WW: Our current census is about 22,000. The attrition rate is 10% a year because the average age is 78.5 years, but we grow by about 2% above that. Persons aged 55 and over are now moving into the senior system.

WCR: So you can be 55 now and come to a senior center?

WW: We had so much pressure from the offspring of the seniors that we let them come if they are 55 years old or older.
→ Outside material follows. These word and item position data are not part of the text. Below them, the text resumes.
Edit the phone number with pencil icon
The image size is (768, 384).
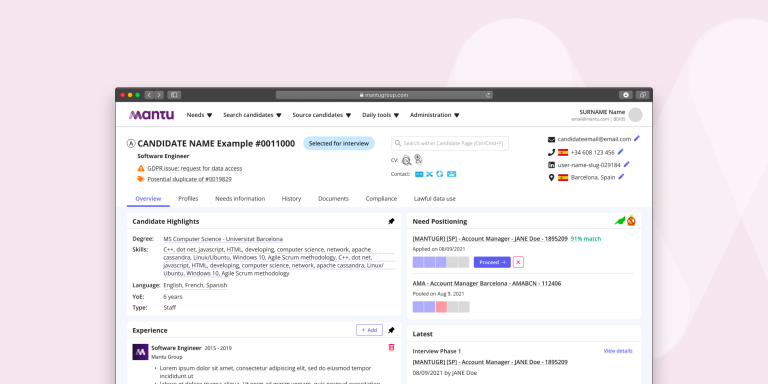(621, 152)
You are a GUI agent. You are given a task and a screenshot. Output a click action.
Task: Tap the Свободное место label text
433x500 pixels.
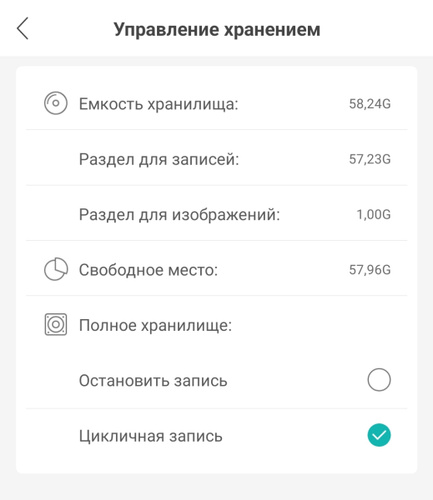click(x=148, y=270)
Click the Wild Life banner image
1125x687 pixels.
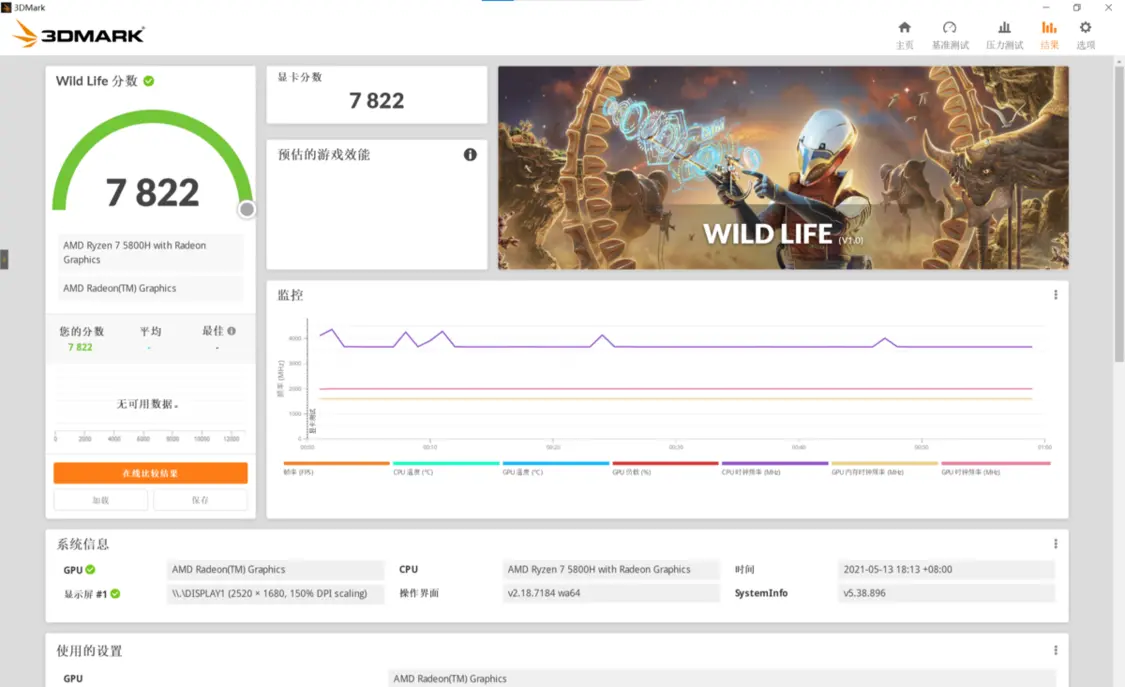click(x=783, y=168)
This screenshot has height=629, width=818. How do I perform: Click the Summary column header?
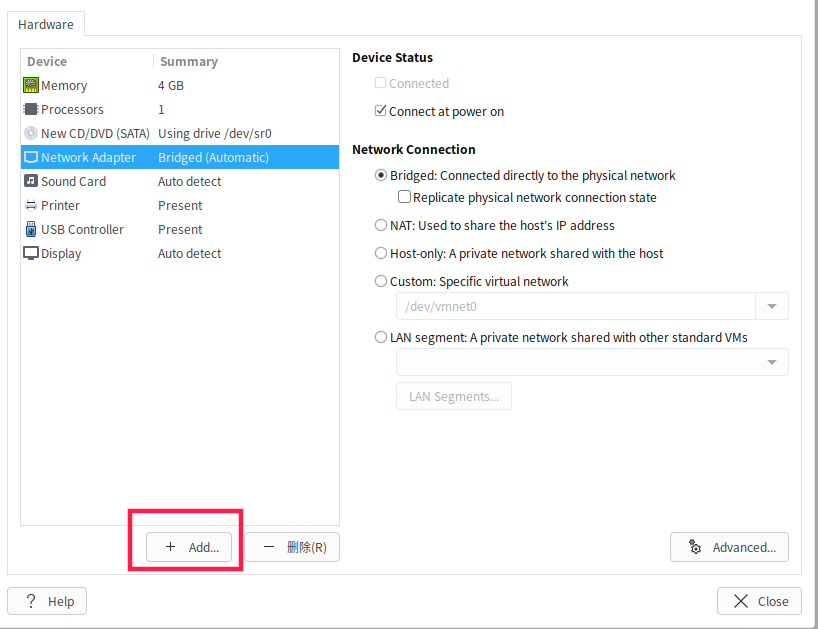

Students from the University of Texas Southwestern Medical Center now rotate in our senior clinics. We also have a formal rotation from the Methodist Hospital family practice program, and we have a formal rotation from the family practice residency at Baylor Garland. I run a mentored fellowship in aging/gerontology for the Baylor graduate school at Waco. They assign a student to me for 3 months, and I give him or her a project for 3-hour credit. We’re also a teaching site for the University of Texas at Arlington for graduate nurse practitioners in geriatrics. Texas Tech uses our clinics as teaching sites for doctors of pharmacy. Thus, we do a lot of teaching. We also do research. We’ve got 3 articles coming out this year. We’re presenting 8 abstracts to the American Geriatric Society meeting next month in Washington, DC. One of these abstracts has won a presidential award.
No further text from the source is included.